**PROBLEM TO WORK ON**
Reproduce verbatim only the lines from the one containing "Expand the Extruder 1 dropdown" through the last line below, both included.

**ENTRIES SHOWN**
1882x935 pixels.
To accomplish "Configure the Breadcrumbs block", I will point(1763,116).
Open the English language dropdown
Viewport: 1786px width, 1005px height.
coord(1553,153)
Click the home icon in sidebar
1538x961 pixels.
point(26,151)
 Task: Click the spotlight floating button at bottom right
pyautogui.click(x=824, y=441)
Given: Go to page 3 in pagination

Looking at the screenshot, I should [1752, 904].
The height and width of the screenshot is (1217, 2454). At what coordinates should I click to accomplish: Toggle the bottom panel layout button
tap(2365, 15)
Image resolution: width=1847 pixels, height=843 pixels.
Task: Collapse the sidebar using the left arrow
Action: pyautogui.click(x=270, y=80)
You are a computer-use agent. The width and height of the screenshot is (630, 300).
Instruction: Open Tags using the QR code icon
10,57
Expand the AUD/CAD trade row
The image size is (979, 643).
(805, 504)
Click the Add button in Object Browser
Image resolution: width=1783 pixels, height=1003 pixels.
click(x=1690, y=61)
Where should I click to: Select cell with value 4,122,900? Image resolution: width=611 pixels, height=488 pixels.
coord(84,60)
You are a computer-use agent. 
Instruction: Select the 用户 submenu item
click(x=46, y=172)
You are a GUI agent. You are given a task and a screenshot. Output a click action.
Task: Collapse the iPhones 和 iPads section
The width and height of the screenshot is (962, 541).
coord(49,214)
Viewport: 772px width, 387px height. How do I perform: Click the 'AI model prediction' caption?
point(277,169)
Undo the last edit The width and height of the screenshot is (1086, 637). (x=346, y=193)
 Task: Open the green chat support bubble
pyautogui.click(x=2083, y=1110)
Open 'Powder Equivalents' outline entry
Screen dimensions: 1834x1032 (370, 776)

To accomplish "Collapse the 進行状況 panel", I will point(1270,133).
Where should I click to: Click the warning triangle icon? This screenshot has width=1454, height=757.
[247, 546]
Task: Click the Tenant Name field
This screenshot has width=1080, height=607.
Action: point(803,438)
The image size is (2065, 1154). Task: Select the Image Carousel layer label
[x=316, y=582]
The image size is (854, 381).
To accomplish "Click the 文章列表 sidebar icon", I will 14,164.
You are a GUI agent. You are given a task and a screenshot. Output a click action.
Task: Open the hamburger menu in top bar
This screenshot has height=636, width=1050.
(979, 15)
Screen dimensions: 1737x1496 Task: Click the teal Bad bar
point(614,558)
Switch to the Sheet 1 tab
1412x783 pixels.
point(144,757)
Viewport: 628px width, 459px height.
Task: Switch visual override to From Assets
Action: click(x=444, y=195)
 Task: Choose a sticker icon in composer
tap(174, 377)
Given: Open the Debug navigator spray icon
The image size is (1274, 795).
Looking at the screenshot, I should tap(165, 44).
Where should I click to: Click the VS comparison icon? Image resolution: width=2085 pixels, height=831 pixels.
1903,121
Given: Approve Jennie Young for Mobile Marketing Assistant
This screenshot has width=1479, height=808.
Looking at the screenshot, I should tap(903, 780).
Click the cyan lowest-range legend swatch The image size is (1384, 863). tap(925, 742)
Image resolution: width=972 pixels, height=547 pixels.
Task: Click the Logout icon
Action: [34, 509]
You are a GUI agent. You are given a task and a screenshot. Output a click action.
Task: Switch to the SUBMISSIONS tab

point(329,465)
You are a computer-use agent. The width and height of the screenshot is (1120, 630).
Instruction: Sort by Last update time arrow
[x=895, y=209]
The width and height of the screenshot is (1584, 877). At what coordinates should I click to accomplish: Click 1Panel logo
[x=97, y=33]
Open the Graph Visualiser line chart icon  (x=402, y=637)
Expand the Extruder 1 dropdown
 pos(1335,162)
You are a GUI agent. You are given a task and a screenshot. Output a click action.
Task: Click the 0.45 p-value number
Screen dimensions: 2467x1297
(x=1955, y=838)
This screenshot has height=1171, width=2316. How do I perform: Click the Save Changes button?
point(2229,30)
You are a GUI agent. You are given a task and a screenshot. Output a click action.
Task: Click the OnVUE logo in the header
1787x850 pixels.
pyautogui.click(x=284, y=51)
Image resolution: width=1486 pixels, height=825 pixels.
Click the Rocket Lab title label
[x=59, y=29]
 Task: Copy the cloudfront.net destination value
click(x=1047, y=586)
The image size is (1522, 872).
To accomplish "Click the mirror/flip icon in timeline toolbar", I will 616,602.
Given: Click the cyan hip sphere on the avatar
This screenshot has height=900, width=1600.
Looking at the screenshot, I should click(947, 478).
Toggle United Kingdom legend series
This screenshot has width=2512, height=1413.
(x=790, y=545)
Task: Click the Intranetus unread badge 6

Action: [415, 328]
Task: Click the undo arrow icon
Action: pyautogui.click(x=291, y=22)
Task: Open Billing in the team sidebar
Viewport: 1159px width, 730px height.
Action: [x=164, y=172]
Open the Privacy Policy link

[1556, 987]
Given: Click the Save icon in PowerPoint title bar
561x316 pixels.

**OUTPUT**
Expand the Extruder 1 dropdown
 pos(1335,162)
You are a GUI agent. You are given a task and a screenshot. Output a click action.
Task: Click the 0.45 p-value number
Screen dimensions: 2467x1297
(x=1955, y=838)
This screenshot has height=1171, width=2316. How do I perform: Click the Save Changes button?
point(2229,30)
You are a GUI agent. You are given a task and a screenshot. Output a click action.
Task: Click the OnVUE logo in the header
1787x850 pixels.
pyautogui.click(x=284, y=51)
Image resolution: width=1486 pixels, height=825 pixels.
Click the Rocket Lab title label
[x=59, y=29]
 Task: Copy the cloudfront.net destination value
click(x=1047, y=586)
The image size is (1522, 872).
To accomplish "Click the mirror/flip icon in timeline toolbar", I will 616,602.
Given: Click the cyan hip sphere on the avatar
This screenshot has height=900, width=1600.
Looking at the screenshot, I should click(947, 478).
Toggle United Kingdom legend series
This screenshot has width=2512, height=1413.
(x=790, y=545)
Task: Click the Intranetus unread badge 6

Action: [415, 328]
Task: Click the undo arrow icon
Action: pyautogui.click(x=291, y=22)
Task: Open Billing in the team sidebar
Viewport: 1159px width, 730px height.
Action: [x=164, y=172]
Open the Privacy Policy link

[1556, 987]
Given: Click the Save icon in PowerPoint title bar
561x316 pixels.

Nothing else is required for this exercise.